Exercise goal. Output only the lines of the entries that follow, starting at the one with "Abo kündigen (325, 2434)" and running down to the one with "[AZ bei Instagram] (349, 2489)", both included and unchanged.

☆ ☆ ☆ ☆

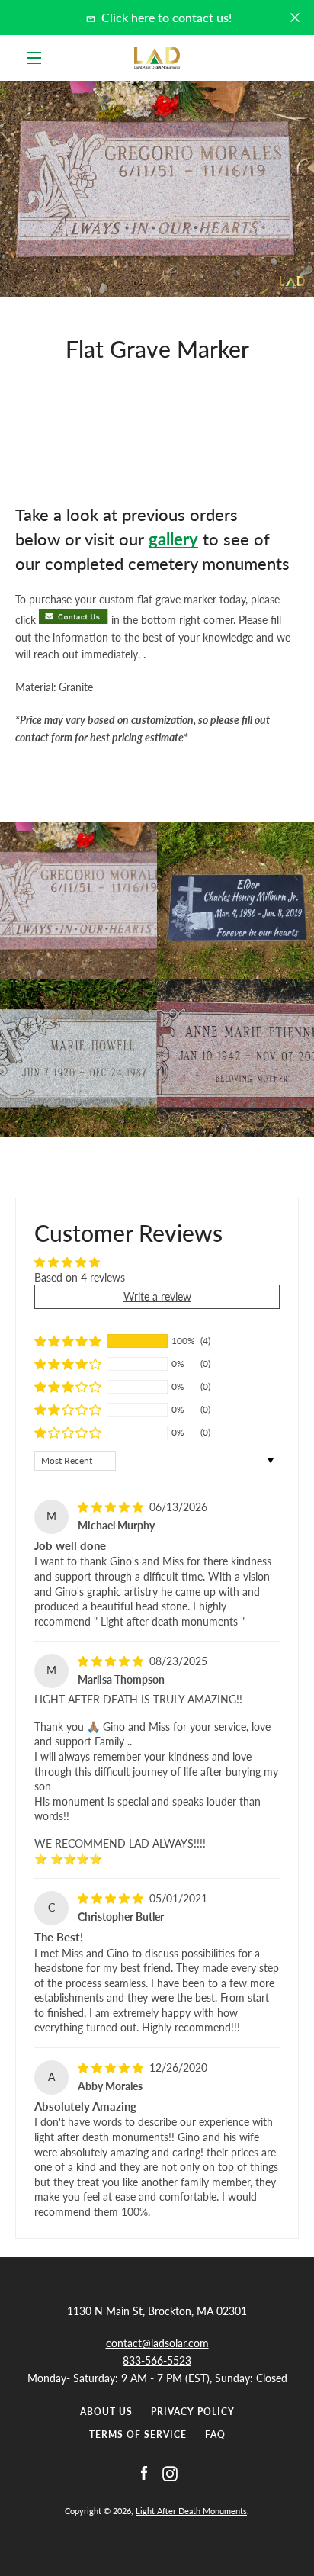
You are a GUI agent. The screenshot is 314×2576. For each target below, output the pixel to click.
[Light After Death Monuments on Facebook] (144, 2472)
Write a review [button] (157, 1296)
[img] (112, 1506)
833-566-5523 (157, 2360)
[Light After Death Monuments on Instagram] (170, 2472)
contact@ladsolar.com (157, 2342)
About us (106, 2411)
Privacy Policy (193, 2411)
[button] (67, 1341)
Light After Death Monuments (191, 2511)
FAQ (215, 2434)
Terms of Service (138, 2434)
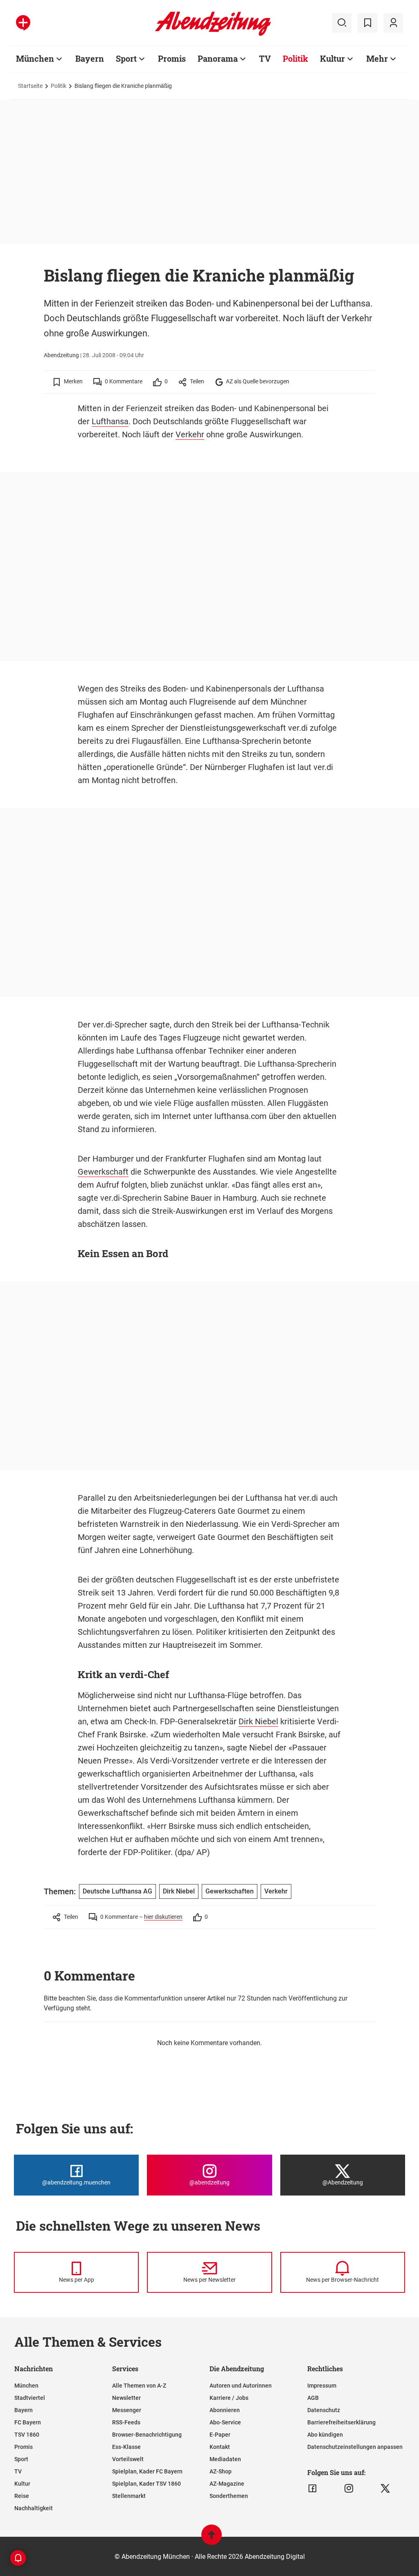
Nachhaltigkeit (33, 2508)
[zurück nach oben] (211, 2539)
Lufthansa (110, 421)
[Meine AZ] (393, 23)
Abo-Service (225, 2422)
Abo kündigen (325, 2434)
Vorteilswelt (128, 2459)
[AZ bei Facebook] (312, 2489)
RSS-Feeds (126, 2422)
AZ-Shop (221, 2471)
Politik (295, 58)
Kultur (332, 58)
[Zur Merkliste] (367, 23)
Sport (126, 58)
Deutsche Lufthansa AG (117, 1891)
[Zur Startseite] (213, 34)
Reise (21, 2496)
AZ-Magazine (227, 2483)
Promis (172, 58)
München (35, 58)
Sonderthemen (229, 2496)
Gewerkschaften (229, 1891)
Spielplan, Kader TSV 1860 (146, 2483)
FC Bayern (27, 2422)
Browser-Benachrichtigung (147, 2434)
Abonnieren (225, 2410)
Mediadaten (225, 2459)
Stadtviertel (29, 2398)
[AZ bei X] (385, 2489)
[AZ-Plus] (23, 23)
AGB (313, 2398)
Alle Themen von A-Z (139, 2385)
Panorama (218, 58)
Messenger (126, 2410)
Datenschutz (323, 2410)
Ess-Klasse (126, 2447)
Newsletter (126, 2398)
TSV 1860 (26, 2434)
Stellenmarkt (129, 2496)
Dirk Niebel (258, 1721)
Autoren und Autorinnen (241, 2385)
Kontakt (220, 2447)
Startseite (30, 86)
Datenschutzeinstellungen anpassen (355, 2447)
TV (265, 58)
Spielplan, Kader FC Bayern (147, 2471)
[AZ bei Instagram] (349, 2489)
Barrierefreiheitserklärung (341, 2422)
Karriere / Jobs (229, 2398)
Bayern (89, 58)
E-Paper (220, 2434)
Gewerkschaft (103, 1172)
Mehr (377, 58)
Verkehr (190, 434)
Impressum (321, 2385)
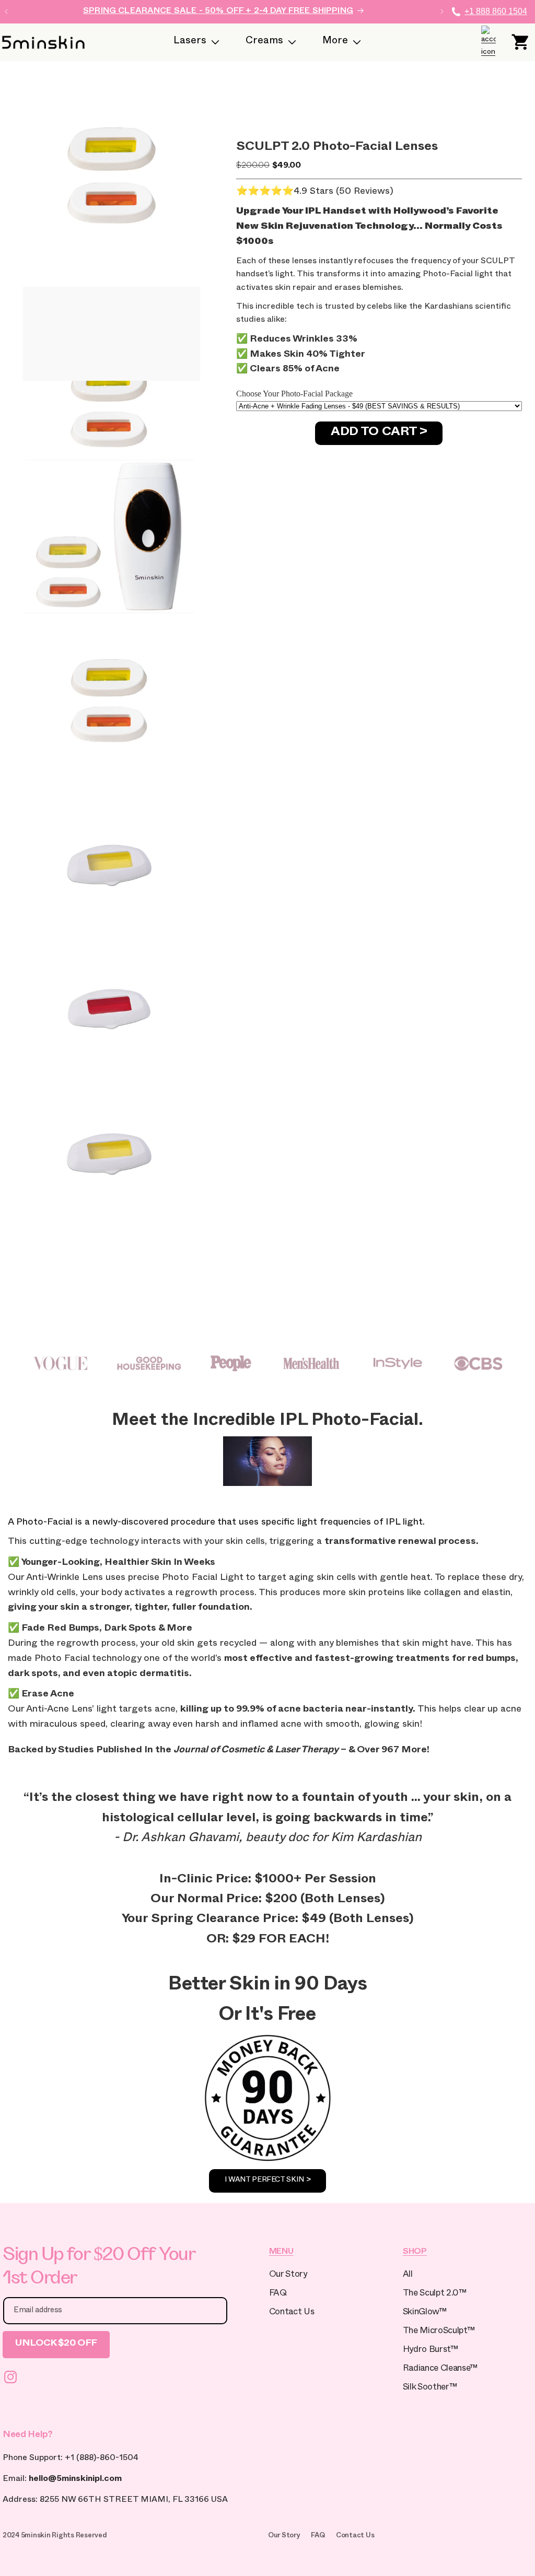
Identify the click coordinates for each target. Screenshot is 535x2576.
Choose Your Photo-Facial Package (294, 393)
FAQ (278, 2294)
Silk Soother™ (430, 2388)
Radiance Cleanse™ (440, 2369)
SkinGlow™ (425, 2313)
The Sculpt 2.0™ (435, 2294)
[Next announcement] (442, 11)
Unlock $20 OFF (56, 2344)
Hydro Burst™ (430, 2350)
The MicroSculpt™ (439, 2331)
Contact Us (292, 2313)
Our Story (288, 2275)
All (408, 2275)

☆ ☆ ☆ ☆

Task response.
Abo kündigen (325, 2434)
Vorteilswelt (128, 2459)
[AZ bei Facebook] (312, 2489)
RSS-Feeds (126, 2422)
AZ-Shop (221, 2471)
Politik (295, 58)
Kultur (332, 58)
[Zur Merkliste] (367, 23)
Sport (126, 58)
Deutsche Lufthansa AG (117, 1891)
[Zur Startseite] (213, 34)
Reise (21, 2496)
AZ-Magazine (227, 2483)
Promis (172, 58)
München (35, 58)
Sonderthemen (229, 2496)
Gewerkschaften (229, 1891)
Spielplan, Kader TSV 1860 (146, 2483)
FC Bayern (27, 2422)
Browser-Benachrichtigung (147, 2434)
Abonnieren (225, 2410)
Mediadaten (225, 2459)
Stadtviertel (29, 2398)
[AZ bei X] (385, 2489)
[AZ-Plus] (23, 23)
AGB (313, 2398)
Alle Themen von A-Z (139, 2385)
Panorama (218, 58)
Messenger (126, 2410)
Datenschutz (323, 2410)
Ess-Klasse (126, 2447)
Newsletter (126, 2398)
TSV 1860 (26, 2434)
Stellenmarkt (129, 2496)
Dirk Niebel (258, 1721)
Autoren und Autorinnen (241, 2385)
Kontakt (220, 2447)
Startseite (30, 86)
Datenschutzeinstellungen anpassen (355, 2447)
TV (265, 58)
Spielplan, Kader FC Bayern (147, 2471)
[AZ bei Instagram] (349, 2489)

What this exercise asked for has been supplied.